Les chiffres de la remontée
Les baromètres des courtiers affichent 3,28 % sur 15 ans, 3,40 % sur 20 ans et 3,50 % sur 25 ans au 1er septembre 2026, quand les grilles non négociées grimpent à 3,60 % et 3,70 %. Le mouvement représente environ +0,30 point en quatre mois depuis le printemps. Le déclencheur est tracé: l'OAT à 10 ans, référence obligataire des banques pour leurs prêts longs, a touché 4,22 % le 1er septembre. Le 10 septembre, la BCE a confirmé une deuxième hausse de 0,25 point de ses trois taux directeurs, portant le taux de dépôt à 2,50 % à compter du 16 septembre. La BCE anticipe une inflation moyenne de 3,0 % en 2026 et 2,5 % en 2027, et indique qu'elle statuera réunion par réunion. Aucune détente n'est attendue avant la fin de l'exercice.

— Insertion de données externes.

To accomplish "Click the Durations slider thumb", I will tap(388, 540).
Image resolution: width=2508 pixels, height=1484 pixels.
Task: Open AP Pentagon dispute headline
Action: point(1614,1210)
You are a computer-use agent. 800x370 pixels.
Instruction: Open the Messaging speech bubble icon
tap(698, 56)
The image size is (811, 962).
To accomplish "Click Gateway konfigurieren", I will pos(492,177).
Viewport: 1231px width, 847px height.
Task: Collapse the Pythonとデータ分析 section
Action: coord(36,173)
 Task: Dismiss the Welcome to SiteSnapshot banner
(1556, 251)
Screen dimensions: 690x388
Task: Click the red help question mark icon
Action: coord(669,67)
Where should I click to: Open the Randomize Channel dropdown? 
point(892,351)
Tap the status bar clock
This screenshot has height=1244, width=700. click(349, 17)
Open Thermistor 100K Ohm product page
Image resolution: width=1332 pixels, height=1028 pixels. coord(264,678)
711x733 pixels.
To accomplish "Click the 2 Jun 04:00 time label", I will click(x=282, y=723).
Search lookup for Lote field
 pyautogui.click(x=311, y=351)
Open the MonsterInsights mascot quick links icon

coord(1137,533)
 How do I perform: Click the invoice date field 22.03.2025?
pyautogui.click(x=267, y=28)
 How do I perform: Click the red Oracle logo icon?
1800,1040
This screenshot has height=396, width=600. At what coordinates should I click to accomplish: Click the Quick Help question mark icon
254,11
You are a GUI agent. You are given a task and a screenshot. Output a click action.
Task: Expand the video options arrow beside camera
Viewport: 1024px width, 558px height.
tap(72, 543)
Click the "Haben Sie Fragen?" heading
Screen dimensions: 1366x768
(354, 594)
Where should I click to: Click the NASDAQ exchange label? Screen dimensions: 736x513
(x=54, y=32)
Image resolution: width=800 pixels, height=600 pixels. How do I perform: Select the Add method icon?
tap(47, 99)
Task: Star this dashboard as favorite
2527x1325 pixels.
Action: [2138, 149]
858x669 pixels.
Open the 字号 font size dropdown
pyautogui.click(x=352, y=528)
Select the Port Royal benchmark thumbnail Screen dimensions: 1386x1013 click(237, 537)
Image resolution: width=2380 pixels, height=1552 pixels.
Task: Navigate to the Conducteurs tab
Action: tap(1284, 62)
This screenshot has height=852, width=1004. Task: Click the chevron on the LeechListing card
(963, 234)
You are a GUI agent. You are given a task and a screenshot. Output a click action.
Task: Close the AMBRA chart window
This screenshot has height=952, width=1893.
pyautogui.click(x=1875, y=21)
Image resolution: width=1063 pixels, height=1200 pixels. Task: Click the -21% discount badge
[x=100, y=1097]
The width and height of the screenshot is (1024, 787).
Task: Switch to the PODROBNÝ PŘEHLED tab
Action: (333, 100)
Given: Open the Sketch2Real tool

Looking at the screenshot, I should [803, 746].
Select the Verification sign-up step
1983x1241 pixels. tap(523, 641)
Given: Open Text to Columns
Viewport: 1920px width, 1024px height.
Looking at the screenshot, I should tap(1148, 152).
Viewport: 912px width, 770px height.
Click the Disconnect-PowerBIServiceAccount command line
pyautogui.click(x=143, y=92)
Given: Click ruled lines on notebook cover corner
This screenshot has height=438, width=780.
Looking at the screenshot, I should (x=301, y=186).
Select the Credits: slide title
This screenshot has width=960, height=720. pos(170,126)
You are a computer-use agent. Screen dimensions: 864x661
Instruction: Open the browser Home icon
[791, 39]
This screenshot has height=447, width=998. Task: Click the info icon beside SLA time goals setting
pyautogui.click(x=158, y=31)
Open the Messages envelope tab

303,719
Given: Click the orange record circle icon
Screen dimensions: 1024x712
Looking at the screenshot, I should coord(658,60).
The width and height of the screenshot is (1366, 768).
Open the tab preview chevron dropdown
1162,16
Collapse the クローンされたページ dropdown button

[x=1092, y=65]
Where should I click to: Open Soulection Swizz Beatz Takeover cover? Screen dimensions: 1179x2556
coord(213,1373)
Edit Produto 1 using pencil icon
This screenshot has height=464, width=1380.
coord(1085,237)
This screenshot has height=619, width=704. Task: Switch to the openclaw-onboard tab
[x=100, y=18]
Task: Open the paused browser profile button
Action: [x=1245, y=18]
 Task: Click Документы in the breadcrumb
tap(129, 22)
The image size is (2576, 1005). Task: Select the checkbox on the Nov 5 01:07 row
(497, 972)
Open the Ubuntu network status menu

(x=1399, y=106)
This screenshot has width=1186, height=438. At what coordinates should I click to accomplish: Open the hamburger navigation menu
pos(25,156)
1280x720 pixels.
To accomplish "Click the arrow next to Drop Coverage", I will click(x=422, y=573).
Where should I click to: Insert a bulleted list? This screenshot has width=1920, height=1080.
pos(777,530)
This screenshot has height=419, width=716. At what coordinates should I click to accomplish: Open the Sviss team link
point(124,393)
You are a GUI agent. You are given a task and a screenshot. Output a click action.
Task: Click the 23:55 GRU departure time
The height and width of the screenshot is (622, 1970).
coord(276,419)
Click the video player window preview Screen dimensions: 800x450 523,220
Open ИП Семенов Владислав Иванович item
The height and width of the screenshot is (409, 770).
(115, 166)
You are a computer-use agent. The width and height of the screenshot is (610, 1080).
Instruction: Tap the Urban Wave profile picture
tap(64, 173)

L'impact direct sur la mensualité
Pour un emprunt de 250 000 € sur 20 ans, passer de 3,10 % à 3,40 % ajoute 38 € par mois, soit plus de 9 000 € sur la durée totale. Le taux d'usure du 3e trimestre 2026 reste fixé à 5,29 % pour les prêts de 20 ans et plus; la valeur du 4e trimestre sera publiée fin septembre. À enveloppe mensuelle constante, une remontée de 0,30 point réduit le capital finançable d'environ 6 à 7 %, ce qui recoupe mécaniquement le prix d'achat accessible. Pour les dossiers dont l'offre de prêt a été émise juste avant la remontée des taux, la question d'une éventuelle actualisation des conditions par la banque se pose désormais.
Les leviers à actionner
Trois variables restent négociables avant signature. L'apport personnel abaisse le ratio prêt/valeur et rassure les établissements prêteurs. La délégation d'assurance, souvent plus compétitive que le contrat groupe, peut économiser 0,10 à 0,20 point équivalent. La durée, où chaque année supplémentaire peut rogner 0,05 à 0,10 point selon les barèmes. Pour un dossier à profil moyen, la négociation reste possible mais se mérite: un taux d'endettement inférieur à 35 %, un apport couvrant les frais de notaire, et un dossier complet sans pièce manquante pèsent désormais davantage qu'au printemps.
L'arbitrage se pose en deux termes. Ceux qui peuvent signer dans les six semaines sécurisent encore des conditions proches de l'été. Ceux qui attendent le 4e trimestre prennent le risque d'un usury plus serré et de barèmes encore remontés.